(Collected data entries)

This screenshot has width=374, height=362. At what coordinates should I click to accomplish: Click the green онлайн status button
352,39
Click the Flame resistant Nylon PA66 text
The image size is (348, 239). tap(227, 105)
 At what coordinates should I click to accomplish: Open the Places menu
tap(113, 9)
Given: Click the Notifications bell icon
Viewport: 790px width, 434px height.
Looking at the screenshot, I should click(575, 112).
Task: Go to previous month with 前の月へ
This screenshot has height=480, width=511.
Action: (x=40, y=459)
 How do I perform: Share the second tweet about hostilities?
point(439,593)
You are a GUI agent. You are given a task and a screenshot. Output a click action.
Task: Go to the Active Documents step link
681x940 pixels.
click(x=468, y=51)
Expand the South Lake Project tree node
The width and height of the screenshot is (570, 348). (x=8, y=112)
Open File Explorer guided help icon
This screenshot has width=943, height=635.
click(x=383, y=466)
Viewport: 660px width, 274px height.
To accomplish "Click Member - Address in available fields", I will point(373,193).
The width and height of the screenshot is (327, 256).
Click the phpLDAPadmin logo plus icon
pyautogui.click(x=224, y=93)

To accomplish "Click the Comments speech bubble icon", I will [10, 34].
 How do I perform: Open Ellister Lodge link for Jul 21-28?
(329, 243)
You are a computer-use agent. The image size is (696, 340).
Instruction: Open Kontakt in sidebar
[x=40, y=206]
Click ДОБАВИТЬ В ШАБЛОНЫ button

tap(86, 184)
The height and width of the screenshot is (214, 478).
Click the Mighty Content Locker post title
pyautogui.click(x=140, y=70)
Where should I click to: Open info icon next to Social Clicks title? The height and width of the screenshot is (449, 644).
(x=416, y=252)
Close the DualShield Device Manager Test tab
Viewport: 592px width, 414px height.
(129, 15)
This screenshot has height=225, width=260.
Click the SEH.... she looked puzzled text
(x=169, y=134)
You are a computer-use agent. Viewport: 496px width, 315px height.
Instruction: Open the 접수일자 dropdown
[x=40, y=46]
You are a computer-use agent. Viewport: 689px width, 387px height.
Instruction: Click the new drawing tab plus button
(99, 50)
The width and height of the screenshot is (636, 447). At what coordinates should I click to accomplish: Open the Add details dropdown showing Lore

• [Your task]: Return the lines of the records that include the string "agent".

• [Solution]:
You are a GUI agent. You are given a task and a screenshot. Output a click action.
You are a computer-use agent. The image size is (696, 340).
You are a computer-use agent. Viewport: 496px width, 315px height.
You are a computer-use agent. Viewport: 689px width, 387px height.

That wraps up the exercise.